### PARTS OF THE EXERCISE
1. In the passage on Barker's career, which office was she the first non-American to hold?
2. Reproduce the passage on Barker's career between "In 1988, she" and "British Home Office.", inclusive.
3. Extend the passage on Barker's career with what follows its last sentence.

### PASSAGE SHOWN
"""
In 1988, she engaged in research on the preservation of cultural identity in the Armenian diaspora. In the same year, she founded the Information Network Focus on Religious Movements (INFORM) with the support of the Archbishop of Canterbury and financial help from the British Home Office.
Barker has held numerous positions of leadership in the academic study of religion. She served as the chairperson of the British Sociological Association's Study Group for the Sociology of Religion from 1985 to 1990, as president of the Society for the Scientific Study of Religion from 1991 to 1993 (the first non-American to hold that office), and as president of the Association for the Sociology of Religion from 2001 to 2002.
In 2000, Barker became an Officer of the Order of the British Empire (OBE) and the American Academy of Religion awarded her its Martin E. Marty Award for Contributions to the Public Understanding of Religion.
Barker was a member of the editorial review board of Cultic Studies Review, an academic journal that offered peer-reviewed scholarship alongside news concerning cults and new religious movements. Barker subsequently joined the editorial board of the International Journal of Cultic Studies, which superseded Cultic Studies Review in 2010.
"""
### GIVEN DATA
"""
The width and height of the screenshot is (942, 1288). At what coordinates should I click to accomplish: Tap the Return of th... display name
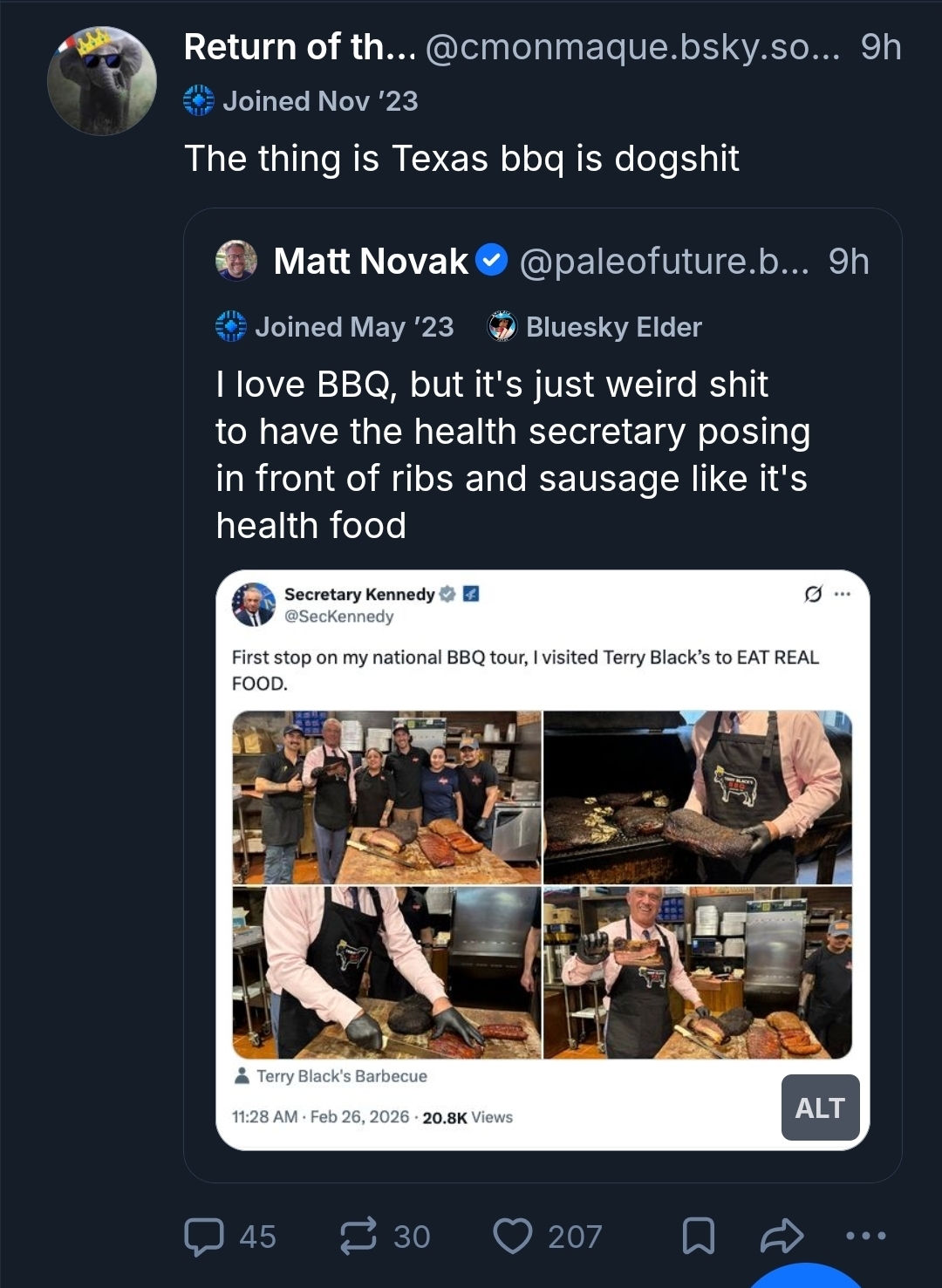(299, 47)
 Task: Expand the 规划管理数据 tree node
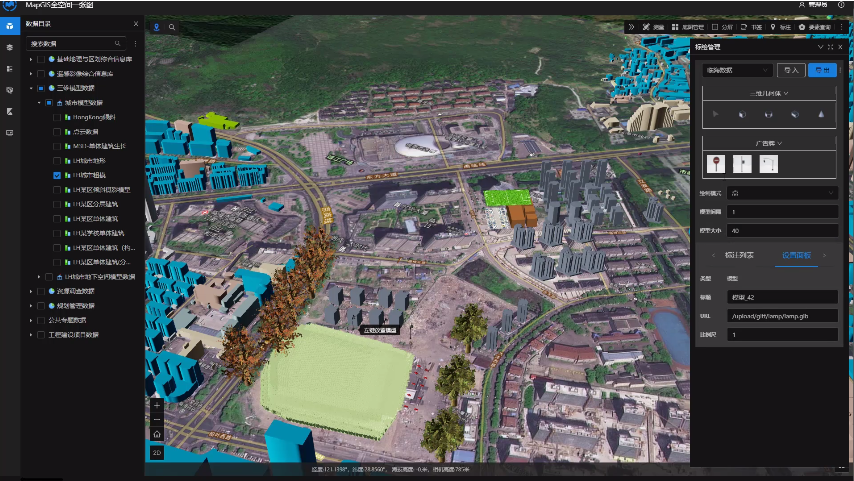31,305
"""
### EXPECTED RESPONSES
1. President of the Society for the Scientific Study of Religion, from 1991 to 1993.

2.
In 1988, she engaged in research on the preservation of cultural identity in the Armenian diaspora. In the same year, she founded the Information Network Focus on Religious Movements (INFORM) with the support of the Archbishop of Canterbury and financial help from the British Home Office.

3.
The Making of a Moonie
Main article: The Making of a MoonieHer 1984 book The Making of a Moonie: Choice or Brainwashing? is based on close to seven years of study of Unification Church members (informally called "Moonies") in the United Kingdom and the United States. Laurence Iannaccone of George Mason University, a specialist in the economics of religion, wrote that The Making of a Moonie was "one of the most comprehensive and influential studies" of the process of conversion to new religious movements.
Opinions of others
Brainwashing proponents Margaret Singer and Janja Lalich have criticised Barker's rejection of the brainwashing hypothesis in her study of the conversion process for members of the Unification Church. Singer and Lalich, in their 1995 book Cults in Our Midst, called Barker a "procult apologist" for adopting an "apologist stance" towards the Unification Church, and noted that she had received payment from the Church for expenses for a book and eighteen conferences from the Unification Church. Barker defended this by stating that it had been approved by her university and a government grants council, and saved taxpayer money.
Barker responded to the financial issues in a 1995 paper, writing that "hat is less well known is that vast amounts of money are at stake in the fostering of brainwashing and mind control thesis in the anti-cult movement secondary constructions", and noting that "deprogrammers" and "exit counselors" charge tens of thousands of dollars for their services and that "expert witnesses" such as Singer "have charged enormous fees for giving testimony about brainwashing in court cases".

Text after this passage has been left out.